▸ SOURCE EXTRACT
○ ○ ○
Reduce the complexity of the map by classifying it. 

Classification involves assigning each pixel in the raster to a class based on its value. 

In Python, we can accomplish this using the *numpy.digitize* function

Note: by default, each class includes the left but not the right bound. This is not an issue here, since the computed range of NDVI values is fully contained in the open interval (-1; 1) (see exercise above).

In [None]:
import numpy as np
import xarray

# Defines the bins for pixel values
class_bins = (-1, 0., 0.2, 0.7, 1)

# The numpy.digitize function returns an unlabeled array, in this case, a
# classified array without any metadata. That doesn't work--we need the
# coordinates and other spatial metadata. We can get around this by using
# "xarray.apply_ufunc", which can run the function across the data array while
# preserving metadata.
ndvi_classified = xarray.apply_ufunc(
    np.digitize,
    ndvi_nonan,
    class_bins,
    dataset_fill_value=np.nan
)
○ ○ ○
▸ PROVIDED MATERIAL
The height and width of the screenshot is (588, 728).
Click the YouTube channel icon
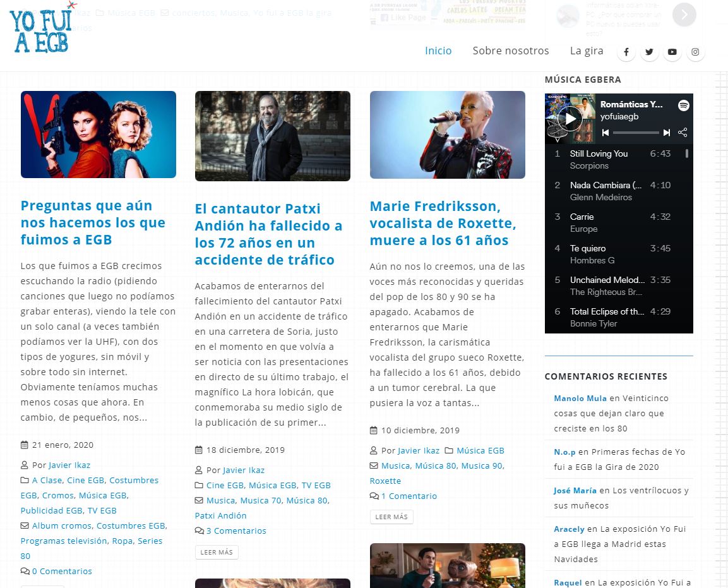coord(672,52)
○ ○ ○
▸ JOB 1
Output everything in the NDVI classification excerpt from "Classification involves assigning" down to "(see exercise above).".
▸ JOB 2
Resume the NDVI classification walkthrough, continuing on from its final line of code.

▸ ANSWER 1
Classification involves assigning each pixel in the raster to a class based on its value. 

In Python, we can accomplish this using the *numpy.digitize* function

Note: by default, each class includes the left but not the right bound. This is not an issue here, since the computed range of NDVI values is fully contained in the open interval (-1; 1) (see exercise above).

▸ ANSWER 2
In [None]:
# Visualize the classified NDVI, customizing the plot with proper title and legend
import earthpy.plot as ep
import matplotlib.pyplot as plt

from matplotlib.colors import ListedColormap

# Define color map of the map legend
ndvi_colors = ["blue", "gray", "green", "darkgreen"]
ndvi_cmap = ListedColormap(ndvi_colors)

# Define class names for the legend
category_names = [
    "Water",
    "No Vegetation",
    "Sparse Vegetation",
    "Dense Vegetation"
]

# We need to know in what order the legend items should be arranged
category_indices = list(range(len(category_names)))

# Make the plot
im = ndvi_classified.plot(cmap=ndvi_cmap, add_colorbar=False)
plt.title("Classified NDVI")
# earthpy helps us by drawing a legend given an existing image plot and legend items, plus indices
ep.draw_legend(im_ax=im, classes=category_indices, titles=category_names)

# Save the figure (optional)
# plt.savefig("NDVI_classified.png", bbox_inches="tight", dpi=300)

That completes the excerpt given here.